A voz forte de Alberto Terena torna evidente o desconhecimento da questão Indígena e a insensibilidade na sala. “Nosso povo está aqui, doutor. Desculpe, desculpe, eu não queria fazer isso. Estou aqui a todo tempo paciente. Mas chega a um momento desse de dizer que o Estado brasileiro vai continuar nos representando? E nosso povo vai continuar morrendo?” Terena cita a senadora Tereza Cristina e o governador Eduardo Riedel. “Governador, quando levantarem uma bandeira aqui, eu sei qual é a que o senhor vai levantar. E sei qual é a minha também. Mas qual é a posição do Estado brasileiro? Qual é a posição dos guardiões da nossa Constituição?”

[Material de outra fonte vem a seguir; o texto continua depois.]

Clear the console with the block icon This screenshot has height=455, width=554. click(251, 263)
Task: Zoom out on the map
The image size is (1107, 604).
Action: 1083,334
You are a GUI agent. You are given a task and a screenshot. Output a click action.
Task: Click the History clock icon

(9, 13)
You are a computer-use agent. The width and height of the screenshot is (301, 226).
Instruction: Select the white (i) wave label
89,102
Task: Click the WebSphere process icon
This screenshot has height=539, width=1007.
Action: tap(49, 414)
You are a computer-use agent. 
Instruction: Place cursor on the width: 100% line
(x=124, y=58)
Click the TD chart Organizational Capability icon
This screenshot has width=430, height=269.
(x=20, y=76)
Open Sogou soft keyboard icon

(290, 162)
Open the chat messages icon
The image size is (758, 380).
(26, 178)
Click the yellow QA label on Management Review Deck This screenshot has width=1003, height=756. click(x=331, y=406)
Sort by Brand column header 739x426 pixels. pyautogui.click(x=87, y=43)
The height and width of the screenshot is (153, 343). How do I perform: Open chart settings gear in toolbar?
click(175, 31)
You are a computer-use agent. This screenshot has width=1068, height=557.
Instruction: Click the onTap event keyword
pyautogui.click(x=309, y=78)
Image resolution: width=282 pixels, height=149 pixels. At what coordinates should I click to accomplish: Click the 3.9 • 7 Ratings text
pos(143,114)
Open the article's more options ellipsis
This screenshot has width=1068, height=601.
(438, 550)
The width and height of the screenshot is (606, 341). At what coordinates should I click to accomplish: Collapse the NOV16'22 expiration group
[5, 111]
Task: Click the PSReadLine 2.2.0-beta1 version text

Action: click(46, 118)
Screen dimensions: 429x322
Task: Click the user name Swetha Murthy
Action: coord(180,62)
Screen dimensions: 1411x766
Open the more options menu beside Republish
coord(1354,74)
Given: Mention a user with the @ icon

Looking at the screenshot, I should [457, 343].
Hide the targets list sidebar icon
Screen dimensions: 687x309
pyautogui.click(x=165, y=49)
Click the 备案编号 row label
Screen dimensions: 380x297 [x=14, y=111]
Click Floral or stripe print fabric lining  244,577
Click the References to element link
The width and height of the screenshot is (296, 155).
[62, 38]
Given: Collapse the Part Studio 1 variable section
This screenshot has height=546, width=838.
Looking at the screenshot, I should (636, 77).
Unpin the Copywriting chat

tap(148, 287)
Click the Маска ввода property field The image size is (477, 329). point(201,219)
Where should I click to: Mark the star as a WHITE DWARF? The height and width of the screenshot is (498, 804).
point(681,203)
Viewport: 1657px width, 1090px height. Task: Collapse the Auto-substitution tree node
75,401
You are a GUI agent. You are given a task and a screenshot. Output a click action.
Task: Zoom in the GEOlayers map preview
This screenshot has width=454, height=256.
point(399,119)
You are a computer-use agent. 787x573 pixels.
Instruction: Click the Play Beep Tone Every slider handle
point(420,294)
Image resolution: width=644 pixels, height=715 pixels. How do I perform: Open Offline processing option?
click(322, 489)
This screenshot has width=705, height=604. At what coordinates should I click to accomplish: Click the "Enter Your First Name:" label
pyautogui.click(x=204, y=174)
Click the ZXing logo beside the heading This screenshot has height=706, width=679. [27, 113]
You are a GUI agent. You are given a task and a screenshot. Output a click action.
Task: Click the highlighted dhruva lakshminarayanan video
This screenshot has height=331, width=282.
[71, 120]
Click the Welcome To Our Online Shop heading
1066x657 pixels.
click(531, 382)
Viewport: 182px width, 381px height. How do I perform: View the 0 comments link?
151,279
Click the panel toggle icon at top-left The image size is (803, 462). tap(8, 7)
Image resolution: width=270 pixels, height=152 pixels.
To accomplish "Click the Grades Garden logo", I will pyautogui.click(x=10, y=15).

Terena segue: “Chegaram ao ponto dessa ridicularidade de chamar o nosso povo aqui para discutir os nossos direitos? É brincar com o nosso rosto, brincar com as nossas lideranças. Por que não demarcar nossas terras, então? Os senhores acompanharam todo esse processo, vendo desde ontem [o fim de semana que antecedeu a audiência, nos dias 3 e 4, em Douradina] pessoas com o crânio pra fora, pedindo socorro, pedindo ‘pelo amor de deus, nos deixem viver’! E a soja está falando mais alto.”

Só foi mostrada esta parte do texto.